Beefy Boxes and Bandwidth Generously Provided by pair Networks
Don't ask to ask, just ask

OT: SQL and me

by Lady_Aleena (Curate)
on Sep 27, 2013 at 17:28 UTC ( #1056042=perlmeditation: print w/replies, xml ) Need Help??

I am newish to SQL; I have not chosen a DBMS yet. People here and elsewhere have been beating me over the head with SQL. (GrandFather wrote RFC: Databases made easy over two years ago with me in mind, but it went right over my head.) I currently use .txt files to store my data. Most of the files are pipe separated values. (I do not like using commas since some values I store have commas in them and quoting would take up way too much disk space.) Going from .txt files which I can easily parse with a Perl function I have written specifically for my files to a format which I would have to use Perl modules written for more advanced users is very daunting. Not only would I have to figure out how to get my data into SQL files; I would have to figure out a way to get it back out of them. There is also the fear of typos in the data I currently do not know how to fix. (With my .txt files, fixing a typo means opening the file in my trusty text editor, I can not do that with SQL.)

I first started learning Perl to help get the size of my website under control back when I only had 10MB of space for it. Storing my data in the smallest space possible was a priority (hence pipes instead of commas so I would not have to quote my values). When I finally got more space, I was already neck deep in the way I am currently storing my data. I have a lot of little .txt files with little pieces of related data (across 200+ of directories and 800+ files in one case).

Since I do not know SQL, I don't know how to visualize the data structure it creates. I am familiar with software like Excel and less familiar with Access. (Access is a pain to set up which is why I avoid using it.) So, is SQL a big single table or tables within tables (within tables)? I have data I can experiment with which has a bit of complexity which I am unsure SQL can do, but SQL might be able to handle my eccentricities.

For my music database I am thinking of creating, there will be a table for "artists" with three fields for the name: "first name", "last name", and "band". Only one field will have to have an entry since if the artist is a band, there will be no first or last name. Also there are artists with only one name (usually first). However I already have a problem since some albums have various artists who I do not want to list individually, and with the above fields I do not have a place to put "various artists" really. Soundtracks also break the above. Do I create a fourth field called "special"?

Some artists I like I have not bought any albums, so I won't have a problem there. For the artists for whom I have bought albums, there will be another field which will be a table called "albums". Each album will have "title", "year", and "format". Even here there is a problem, some "albums" are 45s which do not have a singular name just the names of the songs on the 45. Format is an array since I own some albums in multiple media types (lp, cassette, or cd and one day straight digital).
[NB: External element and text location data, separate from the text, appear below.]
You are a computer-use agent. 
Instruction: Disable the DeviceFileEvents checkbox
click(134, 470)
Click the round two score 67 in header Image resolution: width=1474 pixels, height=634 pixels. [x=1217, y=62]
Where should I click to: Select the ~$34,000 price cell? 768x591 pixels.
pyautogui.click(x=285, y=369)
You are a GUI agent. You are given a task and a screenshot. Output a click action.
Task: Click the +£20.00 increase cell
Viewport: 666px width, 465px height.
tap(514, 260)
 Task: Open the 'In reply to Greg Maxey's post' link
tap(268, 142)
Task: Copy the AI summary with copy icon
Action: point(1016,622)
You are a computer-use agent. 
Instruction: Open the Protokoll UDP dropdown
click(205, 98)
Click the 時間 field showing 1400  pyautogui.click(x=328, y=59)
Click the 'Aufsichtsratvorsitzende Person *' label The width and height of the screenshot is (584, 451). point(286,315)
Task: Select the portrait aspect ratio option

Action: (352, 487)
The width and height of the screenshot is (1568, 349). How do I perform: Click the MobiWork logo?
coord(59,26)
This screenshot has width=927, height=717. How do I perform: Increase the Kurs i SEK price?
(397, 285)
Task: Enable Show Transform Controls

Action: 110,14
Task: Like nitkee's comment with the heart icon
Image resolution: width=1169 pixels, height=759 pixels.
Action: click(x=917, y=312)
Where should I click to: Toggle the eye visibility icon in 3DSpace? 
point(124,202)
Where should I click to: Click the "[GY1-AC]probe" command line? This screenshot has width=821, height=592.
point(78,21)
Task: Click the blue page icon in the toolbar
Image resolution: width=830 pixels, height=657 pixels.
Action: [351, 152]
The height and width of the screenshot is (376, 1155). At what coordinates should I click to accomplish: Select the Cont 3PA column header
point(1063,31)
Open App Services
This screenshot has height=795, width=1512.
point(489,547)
There is one case where an album is shared between two artists (The Police and Sting who will have separate entries under artists).

All of my data can be found here and here.

So I am wondering if SQL can do what I want, do I have to change my thinking, how do I set it up if it can, how hard will the code be to write, will it allow me to break up some values which I currently have lumped together, and some thoughts which are ambiguous.

I wish years ago when I was first starting to store my data in separate files, someone would have grabbed me and said "This is SQL, all the big kids use it; and if you want to play with the big kids, you need to use it too." I was a tad more pliant then.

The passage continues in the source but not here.